• **Set task**
Revise the material below so that every "Instruction" becomes "Command", with everything else left the same.

Dataset items

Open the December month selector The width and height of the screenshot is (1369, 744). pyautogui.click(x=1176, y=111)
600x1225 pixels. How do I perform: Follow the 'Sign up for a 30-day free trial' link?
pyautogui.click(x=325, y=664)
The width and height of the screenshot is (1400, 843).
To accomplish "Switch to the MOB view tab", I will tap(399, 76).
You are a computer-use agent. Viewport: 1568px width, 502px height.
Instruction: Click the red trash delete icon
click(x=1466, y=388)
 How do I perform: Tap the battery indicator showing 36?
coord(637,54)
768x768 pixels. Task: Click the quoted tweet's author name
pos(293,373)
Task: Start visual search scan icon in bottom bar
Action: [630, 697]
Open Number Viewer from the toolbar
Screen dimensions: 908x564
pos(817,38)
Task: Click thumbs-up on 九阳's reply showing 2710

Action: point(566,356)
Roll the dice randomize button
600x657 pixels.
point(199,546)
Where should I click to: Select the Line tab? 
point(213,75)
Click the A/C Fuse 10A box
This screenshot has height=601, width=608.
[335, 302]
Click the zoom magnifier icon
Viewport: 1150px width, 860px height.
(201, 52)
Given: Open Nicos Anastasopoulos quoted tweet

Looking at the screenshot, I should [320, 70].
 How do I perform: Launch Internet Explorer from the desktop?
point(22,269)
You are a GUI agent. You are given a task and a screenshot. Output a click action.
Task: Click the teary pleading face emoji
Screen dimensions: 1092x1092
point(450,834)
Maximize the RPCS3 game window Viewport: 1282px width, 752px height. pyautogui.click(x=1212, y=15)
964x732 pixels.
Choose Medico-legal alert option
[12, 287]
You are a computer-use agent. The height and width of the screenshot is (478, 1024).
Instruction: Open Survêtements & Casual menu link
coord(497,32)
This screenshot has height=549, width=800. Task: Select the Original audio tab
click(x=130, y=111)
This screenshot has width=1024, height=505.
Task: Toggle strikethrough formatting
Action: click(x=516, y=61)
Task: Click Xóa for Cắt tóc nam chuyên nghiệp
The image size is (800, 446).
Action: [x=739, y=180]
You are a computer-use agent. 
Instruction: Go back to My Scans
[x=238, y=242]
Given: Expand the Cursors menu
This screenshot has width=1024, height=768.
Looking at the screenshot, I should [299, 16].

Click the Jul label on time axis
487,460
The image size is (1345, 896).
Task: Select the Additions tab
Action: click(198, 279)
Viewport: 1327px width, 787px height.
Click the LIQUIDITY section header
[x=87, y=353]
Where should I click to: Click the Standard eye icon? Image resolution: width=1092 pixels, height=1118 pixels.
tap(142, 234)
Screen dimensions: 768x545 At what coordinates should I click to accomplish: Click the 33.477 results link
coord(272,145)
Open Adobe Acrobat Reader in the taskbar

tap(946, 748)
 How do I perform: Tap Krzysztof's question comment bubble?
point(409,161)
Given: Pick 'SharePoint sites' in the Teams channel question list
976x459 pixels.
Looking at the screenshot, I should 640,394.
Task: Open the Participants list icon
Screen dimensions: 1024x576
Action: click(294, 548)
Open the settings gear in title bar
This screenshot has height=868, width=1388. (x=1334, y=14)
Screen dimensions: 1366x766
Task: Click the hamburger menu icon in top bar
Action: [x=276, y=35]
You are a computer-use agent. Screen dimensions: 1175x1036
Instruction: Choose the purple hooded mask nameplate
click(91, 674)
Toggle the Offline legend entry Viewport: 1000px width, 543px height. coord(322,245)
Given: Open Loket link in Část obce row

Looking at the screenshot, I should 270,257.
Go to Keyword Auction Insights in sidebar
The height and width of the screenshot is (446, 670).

• **Task answer**
Open the December month selector The width and height of the screenshot is (1369, 744). pyautogui.click(x=1176, y=111)
600x1225 pixels. How do I perform: Follow the 'Sign up for a 30-day free trial' link?
pyautogui.click(x=325, y=664)
The width and height of the screenshot is (1400, 843).
To accomplish "Switch to the MOB view tab", I will tap(399, 76).
You are a computer-use agent. Viewport: 1568px width, 502px height.
Command: Click the red trash delete icon
click(x=1466, y=388)
 How do I perform: Tap the battery indicator showing 36?
coord(637,54)
768x768 pixels. Task: Click the quoted tweet's author name
pos(293,373)
Task: Start visual search scan icon in bottom bar
Action: [630, 697]
Open Number Viewer from the toolbar
Screen dimensions: 908x564
pos(817,38)
Task: Click thumbs-up on 九阳's reply showing 2710

Action: point(566,356)
Roll the dice randomize button
600x657 pixels.
point(199,546)
Where should I click to: Select the Line tab? 
point(213,75)
Click the A/C Fuse 10A box
This screenshot has height=601, width=608.
[335, 302]
Click the zoom magnifier icon
Viewport: 1150px width, 860px height.
(201, 52)
Given: Open Nicos Anastasopoulos quoted tweet

Looking at the screenshot, I should [320, 70].
 How do I perform: Launch Internet Explorer from the desktop?
point(22,269)
You are a GUI agent. You are given a task and a screenshot. Output a click action.
Task: Click the teary pleading face emoji
Screen dimensions: 1092x1092
point(450,834)
Maximize the RPCS3 game window Viewport: 1282px width, 752px height. pyautogui.click(x=1212, y=15)
964x732 pixels.
Choose Medico-legal alert option
[12, 287]
You are a computer-use agent. The height and width of the screenshot is (478, 1024).
Command: Open Survêtements & Casual menu link
coord(497,32)
This screenshot has height=549, width=800. Task: Select the Original audio tab
click(x=130, y=111)
This screenshot has width=1024, height=505.
Task: Toggle strikethrough formatting
Action: click(x=516, y=61)
Task: Click Xóa for Cắt tóc nam chuyên nghiệp
The image size is (800, 446).
Action: [x=739, y=180]
You are a computer-use agent. 
Command: Go back to My Scans
[x=238, y=242]
Given: Expand the Cursors menu
This screenshot has width=1024, height=768.
Looking at the screenshot, I should [299, 16].

Click the Jul label on time axis
487,460
The image size is (1345, 896).
Task: Select the Additions tab
Action: click(198, 279)
Viewport: 1327px width, 787px height.
Click the LIQUIDITY section header
[x=87, y=353]
Where should I click to: Click the Standard eye icon? Image resolution: width=1092 pixels, height=1118 pixels.
tap(142, 234)
Screen dimensions: 768x545 At what coordinates should I click to accomplish: Click the 33.477 results link
coord(272,145)
Open Adobe Acrobat Reader in the taskbar

tap(946, 748)
 How do I perform: Tap Krzysztof's question comment bubble?
point(409,161)
Given: Pick 'SharePoint sites' in the Teams channel question list
976x459 pixels.
Looking at the screenshot, I should 640,394.
Task: Open the Participants list icon
Screen dimensions: 1024x576
Action: click(294, 548)
Open the settings gear in title bar
This screenshot has height=868, width=1388. (x=1334, y=14)
Screen dimensions: 1366x766
Task: Click the hamburger menu icon in top bar
Action: [x=276, y=35]
You are a computer-use agent. Screen dimensions: 1175x1036
Command: Choose the purple hooded mask nameplate
click(91, 674)
Toggle the Offline legend entry Viewport: 1000px width, 543px height. coord(322,245)
Given: Open Loket link in Část obce row

Looking at the screenshot, I should 270,257.
Go to Keyword Auction Insights in sidebar
The height and width of the screenshot is (446, 670).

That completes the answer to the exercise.